Target position items:
----
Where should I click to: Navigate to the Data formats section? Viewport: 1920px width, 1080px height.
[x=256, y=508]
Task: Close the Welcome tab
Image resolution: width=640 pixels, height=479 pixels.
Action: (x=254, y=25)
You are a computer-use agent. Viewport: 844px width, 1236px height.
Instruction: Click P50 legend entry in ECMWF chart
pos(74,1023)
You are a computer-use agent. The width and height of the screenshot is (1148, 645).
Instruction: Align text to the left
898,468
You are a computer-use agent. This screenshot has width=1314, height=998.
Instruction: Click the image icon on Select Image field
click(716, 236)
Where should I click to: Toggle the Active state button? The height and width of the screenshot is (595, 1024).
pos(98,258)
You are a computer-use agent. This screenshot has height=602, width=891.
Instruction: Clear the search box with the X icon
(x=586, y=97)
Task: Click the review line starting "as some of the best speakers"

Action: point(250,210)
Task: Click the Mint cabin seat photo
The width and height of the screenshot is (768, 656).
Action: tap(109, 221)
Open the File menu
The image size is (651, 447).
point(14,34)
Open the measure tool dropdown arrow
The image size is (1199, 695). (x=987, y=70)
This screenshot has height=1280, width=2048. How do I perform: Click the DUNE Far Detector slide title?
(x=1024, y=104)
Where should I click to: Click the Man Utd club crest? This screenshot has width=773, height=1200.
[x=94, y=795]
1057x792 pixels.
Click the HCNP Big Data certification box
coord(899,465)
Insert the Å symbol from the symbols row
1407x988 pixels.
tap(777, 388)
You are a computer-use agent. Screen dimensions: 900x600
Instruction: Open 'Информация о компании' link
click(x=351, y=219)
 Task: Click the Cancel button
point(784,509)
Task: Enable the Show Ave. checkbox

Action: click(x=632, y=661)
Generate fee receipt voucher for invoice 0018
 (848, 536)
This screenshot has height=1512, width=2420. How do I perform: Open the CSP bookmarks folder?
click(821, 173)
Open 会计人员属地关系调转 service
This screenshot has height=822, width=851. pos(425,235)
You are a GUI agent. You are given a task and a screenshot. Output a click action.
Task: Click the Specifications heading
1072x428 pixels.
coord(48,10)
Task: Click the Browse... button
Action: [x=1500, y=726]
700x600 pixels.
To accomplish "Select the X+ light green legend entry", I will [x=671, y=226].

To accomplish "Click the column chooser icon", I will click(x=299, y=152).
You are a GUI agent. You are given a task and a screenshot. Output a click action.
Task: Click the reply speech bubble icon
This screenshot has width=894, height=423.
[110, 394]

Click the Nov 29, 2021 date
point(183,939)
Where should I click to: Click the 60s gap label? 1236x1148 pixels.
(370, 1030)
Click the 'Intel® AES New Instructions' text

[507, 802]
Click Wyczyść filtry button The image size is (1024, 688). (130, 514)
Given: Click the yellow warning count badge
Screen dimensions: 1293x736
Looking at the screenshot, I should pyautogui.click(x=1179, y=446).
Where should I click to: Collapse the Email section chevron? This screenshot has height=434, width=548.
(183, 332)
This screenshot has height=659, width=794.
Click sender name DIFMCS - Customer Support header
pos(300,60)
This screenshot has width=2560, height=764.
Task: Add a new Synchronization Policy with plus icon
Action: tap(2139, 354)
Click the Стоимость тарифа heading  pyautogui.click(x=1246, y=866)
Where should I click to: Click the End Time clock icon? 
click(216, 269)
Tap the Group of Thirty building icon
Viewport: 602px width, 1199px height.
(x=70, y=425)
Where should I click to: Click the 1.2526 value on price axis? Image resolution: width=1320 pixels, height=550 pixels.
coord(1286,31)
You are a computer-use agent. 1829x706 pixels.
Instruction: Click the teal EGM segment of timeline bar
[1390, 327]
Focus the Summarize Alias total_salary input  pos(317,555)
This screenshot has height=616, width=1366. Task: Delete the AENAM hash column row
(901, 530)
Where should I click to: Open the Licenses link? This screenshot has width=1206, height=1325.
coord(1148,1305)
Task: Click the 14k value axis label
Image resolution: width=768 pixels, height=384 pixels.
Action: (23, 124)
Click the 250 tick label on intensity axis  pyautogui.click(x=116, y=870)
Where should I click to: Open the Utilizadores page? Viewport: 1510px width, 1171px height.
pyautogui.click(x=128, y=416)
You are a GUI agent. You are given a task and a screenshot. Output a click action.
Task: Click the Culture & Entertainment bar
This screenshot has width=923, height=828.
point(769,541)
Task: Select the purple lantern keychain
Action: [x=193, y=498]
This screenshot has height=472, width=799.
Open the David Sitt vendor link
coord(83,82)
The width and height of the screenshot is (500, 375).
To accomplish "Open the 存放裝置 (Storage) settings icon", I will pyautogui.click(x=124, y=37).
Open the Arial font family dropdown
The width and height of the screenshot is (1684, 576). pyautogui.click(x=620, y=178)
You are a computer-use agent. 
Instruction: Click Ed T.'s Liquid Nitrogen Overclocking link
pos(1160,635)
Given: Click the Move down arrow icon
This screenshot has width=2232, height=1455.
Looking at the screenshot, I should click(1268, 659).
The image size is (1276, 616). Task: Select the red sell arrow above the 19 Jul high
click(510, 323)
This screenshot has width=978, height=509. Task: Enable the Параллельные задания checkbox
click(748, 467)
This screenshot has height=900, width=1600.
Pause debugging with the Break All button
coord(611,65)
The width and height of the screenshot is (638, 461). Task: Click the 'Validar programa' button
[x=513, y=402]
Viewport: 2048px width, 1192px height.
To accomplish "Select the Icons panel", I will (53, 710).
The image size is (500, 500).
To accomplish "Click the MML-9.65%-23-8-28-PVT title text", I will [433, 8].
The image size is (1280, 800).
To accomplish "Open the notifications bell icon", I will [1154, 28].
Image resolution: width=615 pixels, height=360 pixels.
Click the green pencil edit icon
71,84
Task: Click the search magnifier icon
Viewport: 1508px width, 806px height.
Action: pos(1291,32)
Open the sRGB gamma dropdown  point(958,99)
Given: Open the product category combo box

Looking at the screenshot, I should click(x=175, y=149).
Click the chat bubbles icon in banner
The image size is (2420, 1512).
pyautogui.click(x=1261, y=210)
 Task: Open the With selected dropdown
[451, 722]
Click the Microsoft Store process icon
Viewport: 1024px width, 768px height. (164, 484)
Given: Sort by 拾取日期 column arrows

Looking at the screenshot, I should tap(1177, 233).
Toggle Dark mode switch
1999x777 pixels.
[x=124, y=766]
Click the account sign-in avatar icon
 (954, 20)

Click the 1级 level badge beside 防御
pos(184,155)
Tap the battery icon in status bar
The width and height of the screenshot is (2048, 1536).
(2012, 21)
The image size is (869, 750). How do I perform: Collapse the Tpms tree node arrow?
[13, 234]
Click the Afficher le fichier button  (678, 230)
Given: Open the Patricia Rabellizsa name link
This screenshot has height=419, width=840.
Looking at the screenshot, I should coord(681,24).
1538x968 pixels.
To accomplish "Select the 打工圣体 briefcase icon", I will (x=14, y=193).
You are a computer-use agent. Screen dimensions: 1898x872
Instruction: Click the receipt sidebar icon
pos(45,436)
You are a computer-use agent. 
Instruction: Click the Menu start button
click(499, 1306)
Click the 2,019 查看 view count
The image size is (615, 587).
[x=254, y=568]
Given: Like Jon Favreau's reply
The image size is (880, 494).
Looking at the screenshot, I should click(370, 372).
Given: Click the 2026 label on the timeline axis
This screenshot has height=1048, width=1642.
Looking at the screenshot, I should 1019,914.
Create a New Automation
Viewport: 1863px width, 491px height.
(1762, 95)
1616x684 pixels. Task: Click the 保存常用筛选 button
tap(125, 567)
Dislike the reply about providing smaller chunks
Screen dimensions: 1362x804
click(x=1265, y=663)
----
- _YOUR TASK_
Please turn the items, from the start through the line that contains "Action: (x=254, y=25)", into a two-column CSV with the columns text and answer. Give one row per item, and put each value in a single quoted field with its line breaks replaced by spaces.

- _SOLUTION_
text,answer
"Where should I click to: Navigate to the Data formats section? Viewport: 1920px width, 1080px height.","[x=256, y=508]"
"Task: Close the Welcome tab Image resolution: width=640 pixels, height=479 pixels.","Action: (x=254, y=25)"